**WHAT THIS TASK INVOLVES:** Which lines run from the line with "Fafo-rapport 2012:42 | (108, 551)" through the line with "1998 | (71, 1628)" in the entries below? Print them exactly, both ends included, and nothing more.

· · ·

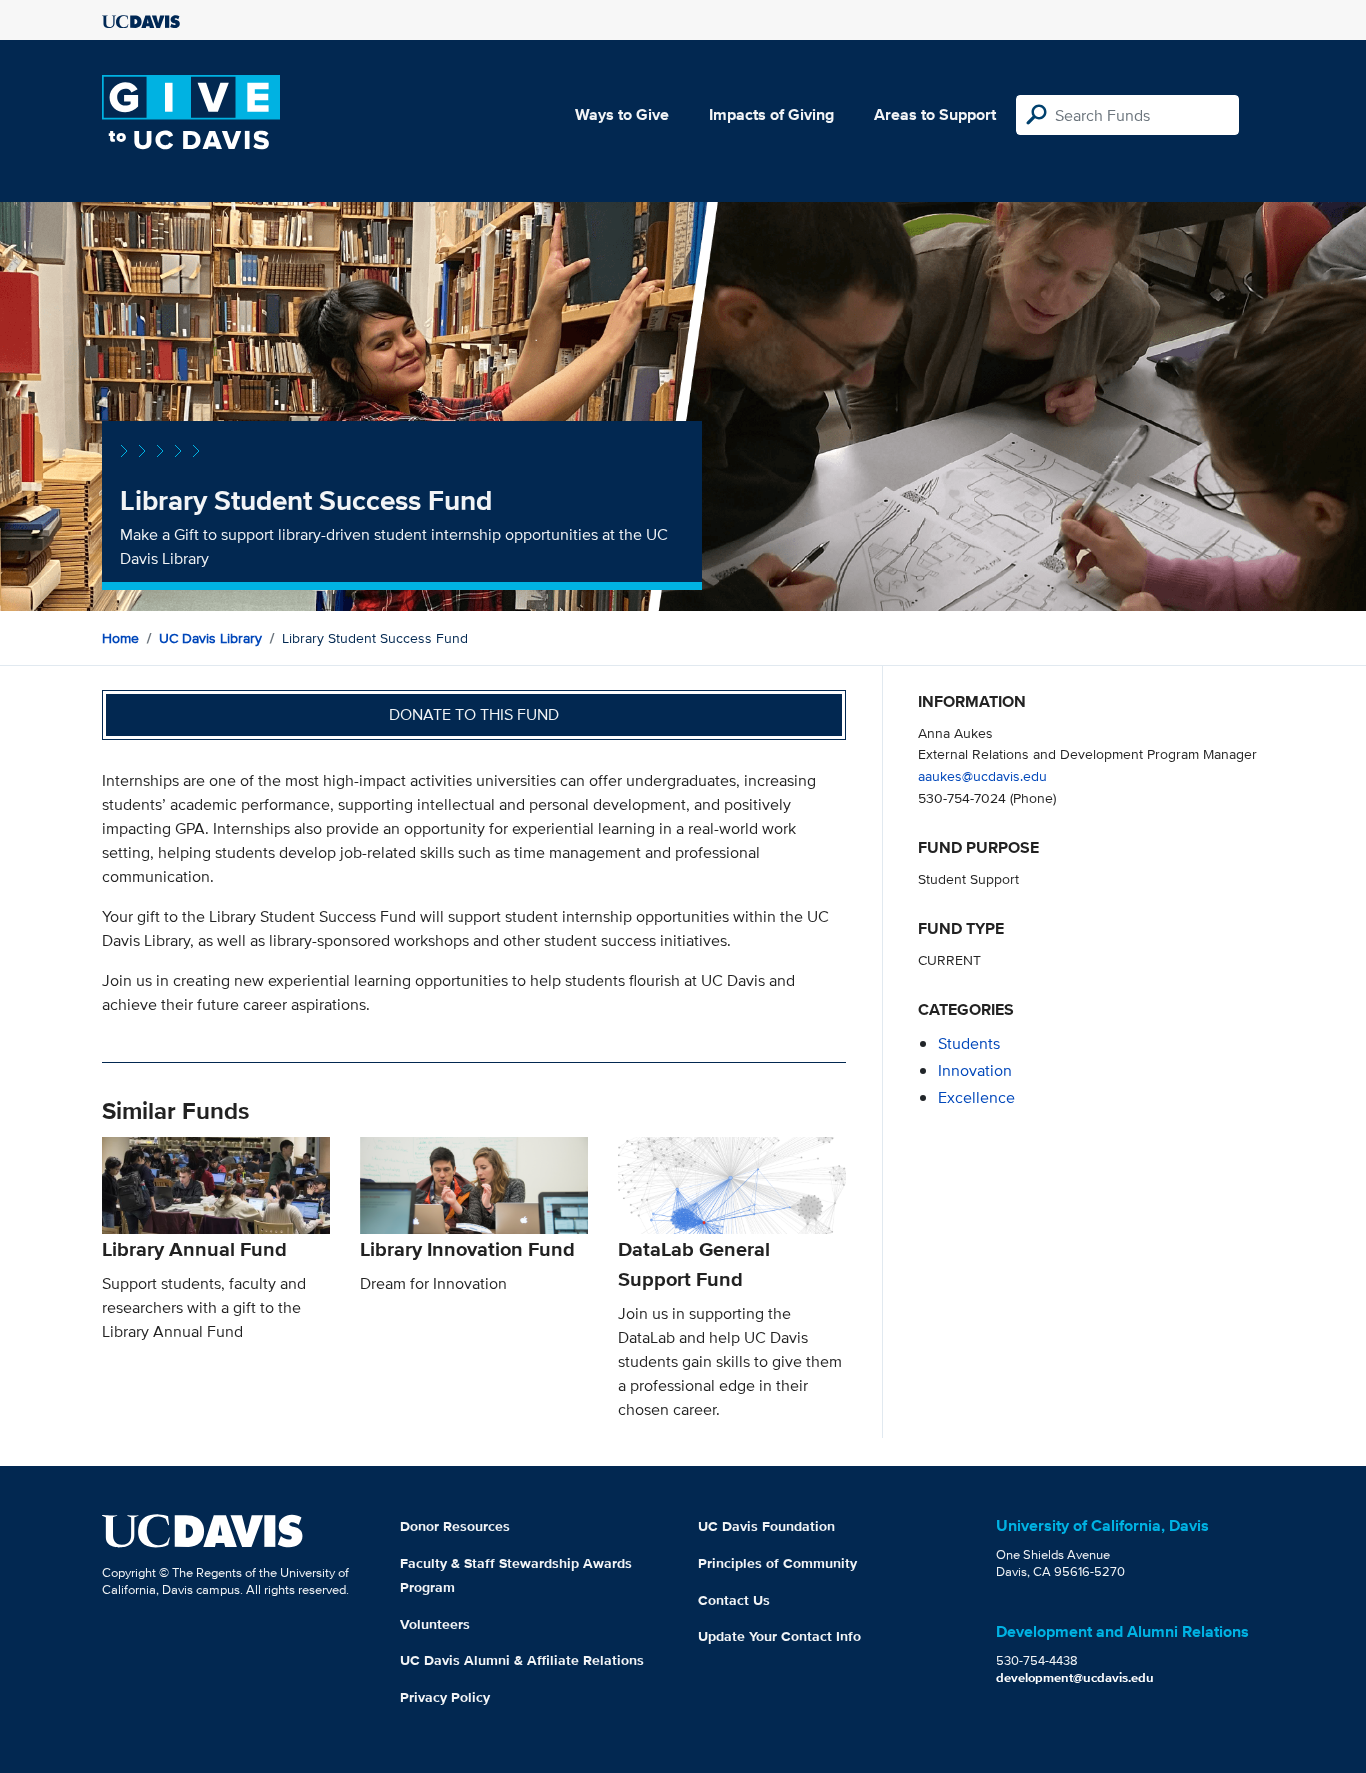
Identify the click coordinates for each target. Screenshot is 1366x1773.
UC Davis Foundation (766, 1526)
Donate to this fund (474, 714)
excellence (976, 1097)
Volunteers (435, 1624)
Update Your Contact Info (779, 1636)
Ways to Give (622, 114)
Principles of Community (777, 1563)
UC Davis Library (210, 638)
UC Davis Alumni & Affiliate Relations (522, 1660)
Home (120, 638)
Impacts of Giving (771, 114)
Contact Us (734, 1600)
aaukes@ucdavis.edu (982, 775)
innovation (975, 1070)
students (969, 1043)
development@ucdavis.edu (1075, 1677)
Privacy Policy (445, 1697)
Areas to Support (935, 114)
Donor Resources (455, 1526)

· · ·

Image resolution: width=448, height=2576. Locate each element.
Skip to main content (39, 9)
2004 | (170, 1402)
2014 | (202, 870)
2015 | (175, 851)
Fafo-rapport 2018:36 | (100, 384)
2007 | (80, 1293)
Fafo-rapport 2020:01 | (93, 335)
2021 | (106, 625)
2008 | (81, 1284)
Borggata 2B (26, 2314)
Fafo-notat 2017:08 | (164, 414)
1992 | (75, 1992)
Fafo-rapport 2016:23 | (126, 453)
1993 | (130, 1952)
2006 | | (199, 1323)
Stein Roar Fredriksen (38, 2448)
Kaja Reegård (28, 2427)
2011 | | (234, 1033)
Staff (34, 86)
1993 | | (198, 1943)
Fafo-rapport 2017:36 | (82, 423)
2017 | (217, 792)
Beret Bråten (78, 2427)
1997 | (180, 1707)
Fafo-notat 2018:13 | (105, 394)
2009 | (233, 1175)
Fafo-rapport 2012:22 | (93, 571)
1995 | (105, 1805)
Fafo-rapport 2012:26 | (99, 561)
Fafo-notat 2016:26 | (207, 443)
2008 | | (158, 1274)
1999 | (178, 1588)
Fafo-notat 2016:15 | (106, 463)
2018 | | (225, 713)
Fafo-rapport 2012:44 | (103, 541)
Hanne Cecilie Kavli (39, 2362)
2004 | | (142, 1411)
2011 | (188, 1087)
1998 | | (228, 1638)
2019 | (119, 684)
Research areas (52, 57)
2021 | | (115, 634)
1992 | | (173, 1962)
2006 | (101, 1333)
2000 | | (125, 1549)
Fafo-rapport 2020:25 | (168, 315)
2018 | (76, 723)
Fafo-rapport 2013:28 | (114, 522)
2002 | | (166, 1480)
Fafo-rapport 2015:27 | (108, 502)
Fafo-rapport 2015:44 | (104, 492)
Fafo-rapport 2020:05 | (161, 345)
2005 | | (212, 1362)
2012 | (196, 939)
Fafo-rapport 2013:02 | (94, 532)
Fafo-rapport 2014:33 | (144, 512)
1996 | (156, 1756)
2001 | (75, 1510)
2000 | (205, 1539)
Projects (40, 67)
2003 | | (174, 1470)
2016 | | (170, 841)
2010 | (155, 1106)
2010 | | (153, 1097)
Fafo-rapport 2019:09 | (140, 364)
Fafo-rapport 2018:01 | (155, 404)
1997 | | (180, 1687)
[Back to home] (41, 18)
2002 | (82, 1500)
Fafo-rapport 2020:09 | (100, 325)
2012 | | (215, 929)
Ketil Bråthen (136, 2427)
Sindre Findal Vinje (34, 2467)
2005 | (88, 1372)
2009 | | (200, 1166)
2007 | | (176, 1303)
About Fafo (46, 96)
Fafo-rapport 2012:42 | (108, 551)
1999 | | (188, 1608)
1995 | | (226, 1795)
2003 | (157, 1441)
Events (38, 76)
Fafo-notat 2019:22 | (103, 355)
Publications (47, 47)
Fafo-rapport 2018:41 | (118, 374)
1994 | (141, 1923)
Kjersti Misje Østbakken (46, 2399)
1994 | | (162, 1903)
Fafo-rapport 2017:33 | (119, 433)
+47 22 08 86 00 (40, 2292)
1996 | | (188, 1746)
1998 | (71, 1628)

· · ·

**ANSWER SPACE:**
Fafo-rapport 2012:42 | (108, 551)
1999 | | (188, 1608)
1995 | | (226, 1795)
2003 | (157, 1441)
Events (38, 76)
Fafo-notat 2019:22 | (103, 355)
Publications (47, 47)
Fafo-rapport 2018:41 | (118, 374)
1994 | (141, 1923)
Kjersti Misje Østbakken (46, 2399)
1994 | | (162, 1903)
Fafo-rapport 2017:33 | (119, 433)
+47 22 08 86 00 (40, 2292)
1996 | | (188, 1746)
1998 | (71, 1628)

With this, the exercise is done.